Conference summaries, Oct 2017 part 1.

Confident Personalities vs. Confidence Intervals, in the era of AI

Summary: observations from several talks at the recent Strata Data Conference, JupyterCon, and TheAIConf, plus a history lesson or two. Indications emerge for a parallel of the “collision” between data science and product management in the early 2010s, this time around as incompatibilities with AI adoption? This article looks back at earlier events in computing, considers indications, plus underlying issues and potential directions.
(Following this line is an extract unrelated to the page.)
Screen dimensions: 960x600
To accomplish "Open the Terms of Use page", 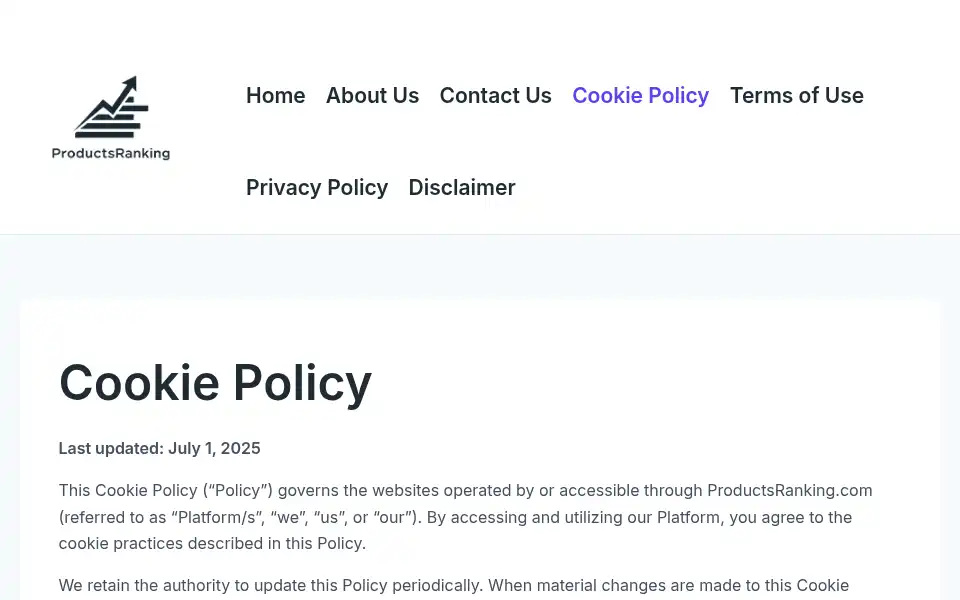I will coord(797,96).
We had a busy season of data-related conferences recently. Among those I attended, presenting and helping host tracks: AI NY in June, JupyterCon in August, AI SF and Strata NY in September. Some consistent themes emerged, crossing between the conference programs:

  • repeatable science, which is both difficult and necessary
  • active learning, in the sense of human-in-the-loop design patterns
  • over-emphasis of objective functions in lieu of fitness functions which creates a recipe for disaster — both in automation and among people
  • where does topology fit into AI?
  • the “unreasonable effectiveness” of neuroevolution
  • advanced hardware as a big accelerant
  • software engineering no longer business-as-usual
  • talent crunch as the primary barrier for enterprise

Many of those points become simply mind-boggling, as one digs into details. Some of the most startling to me come from the hardware side, and probably the best summary is in my video interview with Wes McKinney about Apache Arrow. IMO, that represents a pervasive, fundamental change in software architecture, this time taking proactive steps to match stride with rapidly evolving hardware. Something which decades of emphasis on the JVM struggled to sweep under the rug.
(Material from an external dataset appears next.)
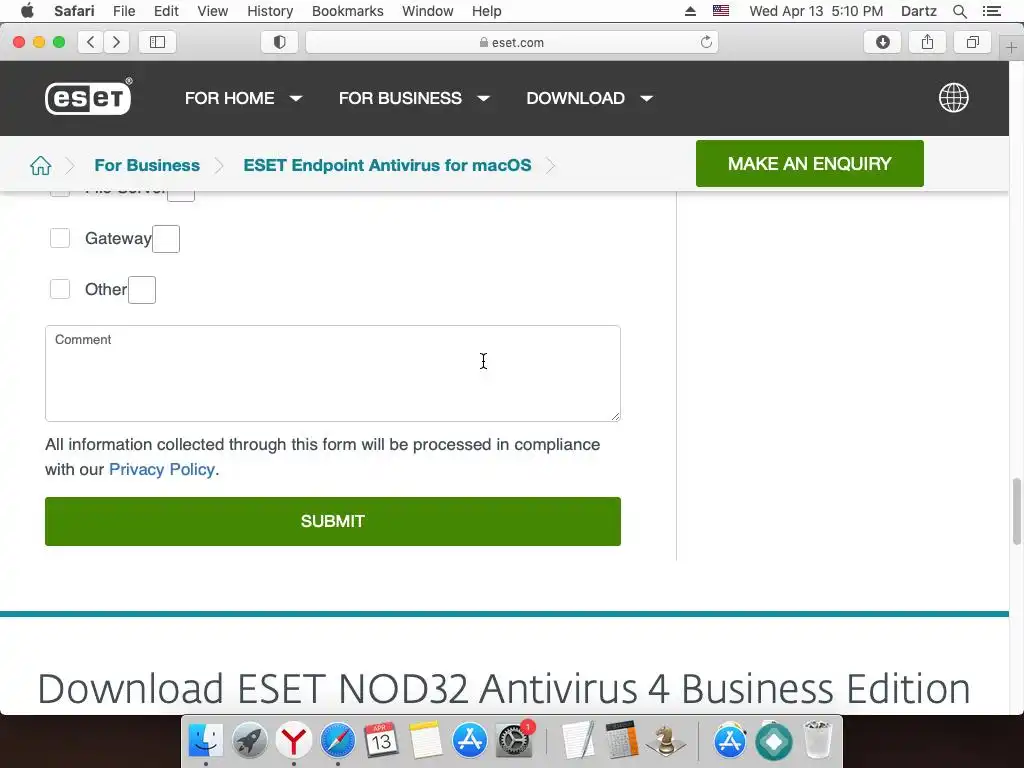Click the privacy shield icon in the toolbar

(280, 42)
In the midst of many keynotes, conference sessions, tech industry dinners, and hallway track discussions, one thing nagged at me. Uncomfortable memories recalled an earlier period during rapid “disruption”. In particular, another time with similar conditions, when hardware and systems-level changes were already well in place, particular areas of software practices shifted dramatically as a result, yet social systems lagged. Some organizations weathered that period much better than others. There were winners and losers, and in the broader scope of companies IMO that was largely because of the people involved.

My talks focused on active learning in NLP and content discovery, particularly how to use a mix of graph algorithms, deep learning, and ontology in the context open source for more advanced natural language understanding. Along with that, the corollary of applying the human-in-the-loop design pattern as a management strategy for teams that combine people and AI. So I kept revisiting the question of the people involved in AI systems, and almost every time that nagging feeling returned. One way to articulate it — at the risk of stirring up trouble — is to ask point blank: is Product Management going the way of the dinosaurs?

First, a brief history review. Admittedly from my experience and perspectives.

2010 was an interesting time for the tech industry. Recovering from the 2008 crash, “experts” were actively debating whether data science was appropriate as a new label or even valid as a discipline, whether cloud computing had much merit beyond marketing from Amazon, whether machine learning proved useful beyond mere pattern matching, and frankly whether the phrase artificial intelligence should even be used in a sentence. Comparing issues today, those debates seem almost absurd.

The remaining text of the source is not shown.